I have this integration problem that I did but it doesnt give me the right answer. But there are like 3 other similar exercices I did the same way and I got all the right answers.. maybe it is my book (I dont think so ... :p)

It's an integration problem:

$$\int tg^3(4x) sec^4(4x)dx$$

heres what I did:

$$\int (sec^2(4x)-1)(tg(4x))(sec^4(4x))dx$$
= $$\int (sec^6(4x) - sec^4(4x)) (tg4x) dx$$

u= sec 4x
du = 4(sec4x)(tg4x)dx --> dx = du/(4(sec4x)(tg4x))

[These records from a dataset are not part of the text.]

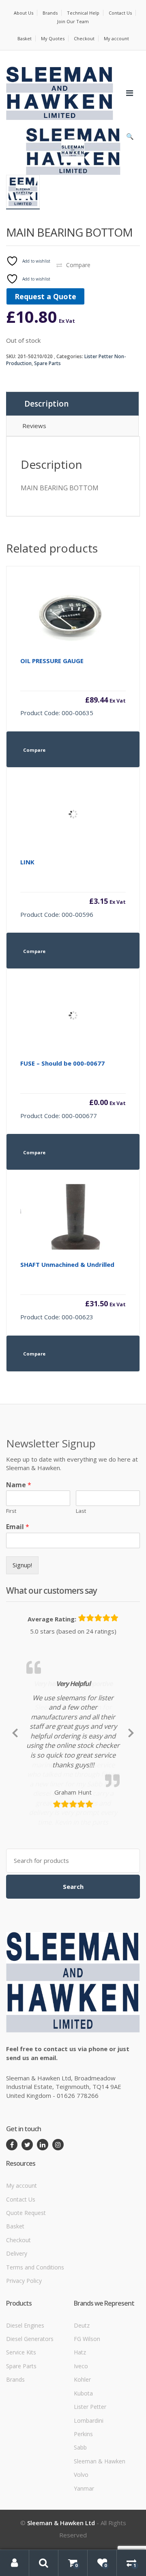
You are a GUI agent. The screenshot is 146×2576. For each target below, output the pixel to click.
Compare (78, 265)
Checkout (84, 38)
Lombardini (88, 2507)
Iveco (81, 2453)
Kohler (82, 2467)
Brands (50, 13)
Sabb (80, 2535)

=$$\int \frac{(u^6 - u^4) du}{4u}$$

(replaced the sec(4x) at denom. with u since u=sec4x)

=$$\frac{1}{4}\int u^5 -$$ $$\frac{1}{4}\int u^3$$
= $$\frac{1}{24}sec^6(4x) -$$ $$\frac{1}{16} sec^4(4x)$$ +C

Add anything you want! Thanks everyone

BTW the answer in my book is
(1/16) tg^4 (4x) + (1/24) tg^6(4x)
I tried it in my calc with an x and it doesnt give the same answer.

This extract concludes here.